● Work instructions: Below are the entries; determine how many of their lines contain the string "inside" and give that figure alone.

++++

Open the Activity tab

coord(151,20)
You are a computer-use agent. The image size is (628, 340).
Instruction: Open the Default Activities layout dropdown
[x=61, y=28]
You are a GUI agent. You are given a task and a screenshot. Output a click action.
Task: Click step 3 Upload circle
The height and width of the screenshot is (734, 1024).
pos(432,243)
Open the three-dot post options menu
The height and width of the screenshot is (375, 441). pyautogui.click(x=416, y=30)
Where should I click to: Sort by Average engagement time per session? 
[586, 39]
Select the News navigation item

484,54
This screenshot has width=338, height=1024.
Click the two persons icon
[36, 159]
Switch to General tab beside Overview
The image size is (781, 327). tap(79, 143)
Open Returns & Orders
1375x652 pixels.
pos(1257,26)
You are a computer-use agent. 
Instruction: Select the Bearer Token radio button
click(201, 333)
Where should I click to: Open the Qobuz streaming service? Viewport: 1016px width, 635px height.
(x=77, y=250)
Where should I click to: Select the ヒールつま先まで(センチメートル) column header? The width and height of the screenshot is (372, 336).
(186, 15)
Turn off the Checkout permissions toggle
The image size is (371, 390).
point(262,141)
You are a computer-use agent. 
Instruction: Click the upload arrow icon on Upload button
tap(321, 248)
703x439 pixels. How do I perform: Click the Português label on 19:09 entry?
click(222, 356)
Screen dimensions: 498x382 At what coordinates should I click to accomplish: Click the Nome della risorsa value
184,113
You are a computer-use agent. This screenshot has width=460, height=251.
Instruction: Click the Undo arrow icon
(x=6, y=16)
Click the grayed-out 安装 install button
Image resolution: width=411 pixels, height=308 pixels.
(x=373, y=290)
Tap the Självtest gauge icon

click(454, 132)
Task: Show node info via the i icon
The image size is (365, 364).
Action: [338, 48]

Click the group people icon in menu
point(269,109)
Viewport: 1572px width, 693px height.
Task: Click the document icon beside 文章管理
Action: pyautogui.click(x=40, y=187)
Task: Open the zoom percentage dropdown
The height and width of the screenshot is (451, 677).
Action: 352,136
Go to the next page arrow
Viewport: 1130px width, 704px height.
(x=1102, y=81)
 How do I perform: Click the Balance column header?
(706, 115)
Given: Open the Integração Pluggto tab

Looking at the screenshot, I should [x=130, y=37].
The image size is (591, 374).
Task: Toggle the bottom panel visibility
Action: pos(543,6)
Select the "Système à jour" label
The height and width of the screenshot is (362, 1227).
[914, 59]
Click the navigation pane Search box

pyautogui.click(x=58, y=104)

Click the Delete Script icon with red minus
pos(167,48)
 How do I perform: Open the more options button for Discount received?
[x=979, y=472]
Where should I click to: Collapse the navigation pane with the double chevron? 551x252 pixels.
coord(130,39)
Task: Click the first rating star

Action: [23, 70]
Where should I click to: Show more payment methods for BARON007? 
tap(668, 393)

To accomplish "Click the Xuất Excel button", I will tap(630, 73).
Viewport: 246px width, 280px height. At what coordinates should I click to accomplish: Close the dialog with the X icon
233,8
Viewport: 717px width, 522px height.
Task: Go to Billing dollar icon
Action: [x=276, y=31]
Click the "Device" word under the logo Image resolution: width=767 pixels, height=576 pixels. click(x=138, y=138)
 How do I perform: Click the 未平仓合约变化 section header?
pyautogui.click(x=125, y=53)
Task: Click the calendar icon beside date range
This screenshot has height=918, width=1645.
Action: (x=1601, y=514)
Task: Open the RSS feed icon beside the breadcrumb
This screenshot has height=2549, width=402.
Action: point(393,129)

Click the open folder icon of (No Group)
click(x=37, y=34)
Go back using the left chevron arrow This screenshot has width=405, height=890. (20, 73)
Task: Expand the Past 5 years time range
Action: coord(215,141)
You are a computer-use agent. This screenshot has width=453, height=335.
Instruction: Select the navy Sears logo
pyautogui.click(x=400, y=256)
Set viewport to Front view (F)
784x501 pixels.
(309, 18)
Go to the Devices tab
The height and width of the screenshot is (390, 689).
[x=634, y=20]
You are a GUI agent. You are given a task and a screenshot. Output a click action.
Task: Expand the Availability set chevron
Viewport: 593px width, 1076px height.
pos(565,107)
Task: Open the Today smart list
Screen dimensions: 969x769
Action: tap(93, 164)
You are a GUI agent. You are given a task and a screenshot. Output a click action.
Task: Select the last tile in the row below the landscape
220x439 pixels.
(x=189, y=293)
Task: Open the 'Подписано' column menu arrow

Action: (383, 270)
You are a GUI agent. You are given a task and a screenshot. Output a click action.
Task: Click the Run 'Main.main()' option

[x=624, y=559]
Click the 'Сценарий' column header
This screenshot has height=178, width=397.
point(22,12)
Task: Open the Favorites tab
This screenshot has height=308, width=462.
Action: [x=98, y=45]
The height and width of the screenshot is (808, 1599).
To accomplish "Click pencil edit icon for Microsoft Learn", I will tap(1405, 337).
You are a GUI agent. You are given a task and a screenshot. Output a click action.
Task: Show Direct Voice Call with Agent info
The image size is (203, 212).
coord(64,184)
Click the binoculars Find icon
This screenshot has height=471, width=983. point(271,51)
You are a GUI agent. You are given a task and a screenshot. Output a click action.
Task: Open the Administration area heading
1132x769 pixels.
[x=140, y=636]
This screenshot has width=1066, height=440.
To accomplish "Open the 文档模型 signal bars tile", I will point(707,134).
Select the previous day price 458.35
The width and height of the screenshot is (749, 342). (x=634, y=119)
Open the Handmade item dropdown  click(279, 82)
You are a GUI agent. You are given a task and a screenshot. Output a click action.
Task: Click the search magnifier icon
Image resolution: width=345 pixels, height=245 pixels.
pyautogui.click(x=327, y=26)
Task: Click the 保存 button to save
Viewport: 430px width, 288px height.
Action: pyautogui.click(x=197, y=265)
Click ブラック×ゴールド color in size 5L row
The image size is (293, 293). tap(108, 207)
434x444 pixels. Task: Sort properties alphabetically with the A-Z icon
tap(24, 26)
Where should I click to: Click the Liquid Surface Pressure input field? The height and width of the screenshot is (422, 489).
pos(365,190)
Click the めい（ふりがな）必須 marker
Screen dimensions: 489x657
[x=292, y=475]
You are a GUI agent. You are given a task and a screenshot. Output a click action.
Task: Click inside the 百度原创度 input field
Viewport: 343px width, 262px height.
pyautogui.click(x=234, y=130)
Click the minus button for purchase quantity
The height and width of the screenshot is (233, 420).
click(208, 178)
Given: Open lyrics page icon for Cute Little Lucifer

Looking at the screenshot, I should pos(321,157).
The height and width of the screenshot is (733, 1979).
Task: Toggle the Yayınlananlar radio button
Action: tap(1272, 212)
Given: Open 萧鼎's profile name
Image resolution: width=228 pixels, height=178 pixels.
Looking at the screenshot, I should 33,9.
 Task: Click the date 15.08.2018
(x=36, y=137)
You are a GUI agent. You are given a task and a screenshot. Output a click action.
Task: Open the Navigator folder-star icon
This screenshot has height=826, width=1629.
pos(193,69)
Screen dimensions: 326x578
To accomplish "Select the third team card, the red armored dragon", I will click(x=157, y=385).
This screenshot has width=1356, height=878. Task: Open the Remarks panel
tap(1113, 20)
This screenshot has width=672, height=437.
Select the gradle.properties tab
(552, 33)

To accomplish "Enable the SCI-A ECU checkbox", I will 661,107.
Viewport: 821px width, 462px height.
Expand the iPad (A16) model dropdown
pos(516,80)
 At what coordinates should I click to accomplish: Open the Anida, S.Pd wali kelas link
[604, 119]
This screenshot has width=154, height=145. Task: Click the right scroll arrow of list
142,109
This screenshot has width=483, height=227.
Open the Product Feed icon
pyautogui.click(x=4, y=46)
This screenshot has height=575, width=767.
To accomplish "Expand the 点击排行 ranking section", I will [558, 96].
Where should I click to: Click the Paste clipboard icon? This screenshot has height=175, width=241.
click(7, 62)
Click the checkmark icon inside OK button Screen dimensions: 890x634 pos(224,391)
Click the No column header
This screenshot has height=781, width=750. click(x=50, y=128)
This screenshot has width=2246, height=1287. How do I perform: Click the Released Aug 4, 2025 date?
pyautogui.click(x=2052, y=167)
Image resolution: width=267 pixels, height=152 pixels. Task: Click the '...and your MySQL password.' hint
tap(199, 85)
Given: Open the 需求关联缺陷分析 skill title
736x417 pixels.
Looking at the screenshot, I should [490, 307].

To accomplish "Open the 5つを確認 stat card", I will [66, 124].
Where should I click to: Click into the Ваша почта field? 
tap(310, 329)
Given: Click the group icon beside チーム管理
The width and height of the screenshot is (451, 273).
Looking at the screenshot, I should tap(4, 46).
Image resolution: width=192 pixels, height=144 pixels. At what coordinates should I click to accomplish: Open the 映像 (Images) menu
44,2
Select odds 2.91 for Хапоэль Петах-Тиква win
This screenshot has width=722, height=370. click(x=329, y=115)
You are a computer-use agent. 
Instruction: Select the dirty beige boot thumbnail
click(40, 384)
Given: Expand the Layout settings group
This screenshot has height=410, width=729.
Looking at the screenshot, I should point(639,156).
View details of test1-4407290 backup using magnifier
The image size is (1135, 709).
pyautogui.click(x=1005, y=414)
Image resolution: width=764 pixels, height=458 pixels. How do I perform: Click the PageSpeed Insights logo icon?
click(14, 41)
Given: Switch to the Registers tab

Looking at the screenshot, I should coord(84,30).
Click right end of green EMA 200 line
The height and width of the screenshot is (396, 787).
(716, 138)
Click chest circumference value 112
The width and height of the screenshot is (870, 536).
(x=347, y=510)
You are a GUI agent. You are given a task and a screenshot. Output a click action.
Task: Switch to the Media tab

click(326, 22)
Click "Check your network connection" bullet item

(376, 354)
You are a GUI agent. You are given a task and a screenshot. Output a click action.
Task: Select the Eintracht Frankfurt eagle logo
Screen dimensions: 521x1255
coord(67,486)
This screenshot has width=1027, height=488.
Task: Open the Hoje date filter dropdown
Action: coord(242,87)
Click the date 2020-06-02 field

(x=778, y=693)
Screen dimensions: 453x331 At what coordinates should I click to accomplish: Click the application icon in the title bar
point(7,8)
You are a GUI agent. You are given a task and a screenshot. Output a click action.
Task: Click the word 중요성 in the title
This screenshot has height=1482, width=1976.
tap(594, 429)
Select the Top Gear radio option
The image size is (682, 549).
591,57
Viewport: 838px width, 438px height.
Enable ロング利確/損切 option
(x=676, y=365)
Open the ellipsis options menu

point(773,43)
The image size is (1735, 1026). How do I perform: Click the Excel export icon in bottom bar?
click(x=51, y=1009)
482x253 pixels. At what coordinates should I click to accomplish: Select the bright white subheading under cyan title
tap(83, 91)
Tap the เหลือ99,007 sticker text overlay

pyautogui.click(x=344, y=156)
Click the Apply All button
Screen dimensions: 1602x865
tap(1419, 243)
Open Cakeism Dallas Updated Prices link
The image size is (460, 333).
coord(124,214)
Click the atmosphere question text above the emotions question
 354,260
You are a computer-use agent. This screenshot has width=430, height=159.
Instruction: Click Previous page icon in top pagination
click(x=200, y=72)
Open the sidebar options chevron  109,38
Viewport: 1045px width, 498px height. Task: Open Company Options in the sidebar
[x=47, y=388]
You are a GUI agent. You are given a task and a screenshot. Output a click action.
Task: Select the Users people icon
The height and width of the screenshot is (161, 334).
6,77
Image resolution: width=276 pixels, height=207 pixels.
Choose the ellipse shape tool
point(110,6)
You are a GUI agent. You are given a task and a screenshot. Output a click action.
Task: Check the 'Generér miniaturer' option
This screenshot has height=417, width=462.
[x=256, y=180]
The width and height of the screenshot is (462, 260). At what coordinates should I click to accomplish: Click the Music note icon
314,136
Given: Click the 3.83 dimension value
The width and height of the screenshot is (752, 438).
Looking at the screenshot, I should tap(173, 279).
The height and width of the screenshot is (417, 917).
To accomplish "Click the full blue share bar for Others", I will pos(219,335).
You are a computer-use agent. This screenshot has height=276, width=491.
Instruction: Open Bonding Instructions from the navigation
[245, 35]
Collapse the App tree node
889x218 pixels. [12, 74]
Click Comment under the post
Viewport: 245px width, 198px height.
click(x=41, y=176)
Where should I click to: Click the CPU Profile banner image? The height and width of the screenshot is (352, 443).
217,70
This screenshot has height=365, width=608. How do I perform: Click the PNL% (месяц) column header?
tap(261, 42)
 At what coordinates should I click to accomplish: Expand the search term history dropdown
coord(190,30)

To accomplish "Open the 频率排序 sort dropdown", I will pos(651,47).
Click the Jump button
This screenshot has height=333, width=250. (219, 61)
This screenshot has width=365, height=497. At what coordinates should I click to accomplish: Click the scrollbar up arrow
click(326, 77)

++++

● Output of the exercise: 2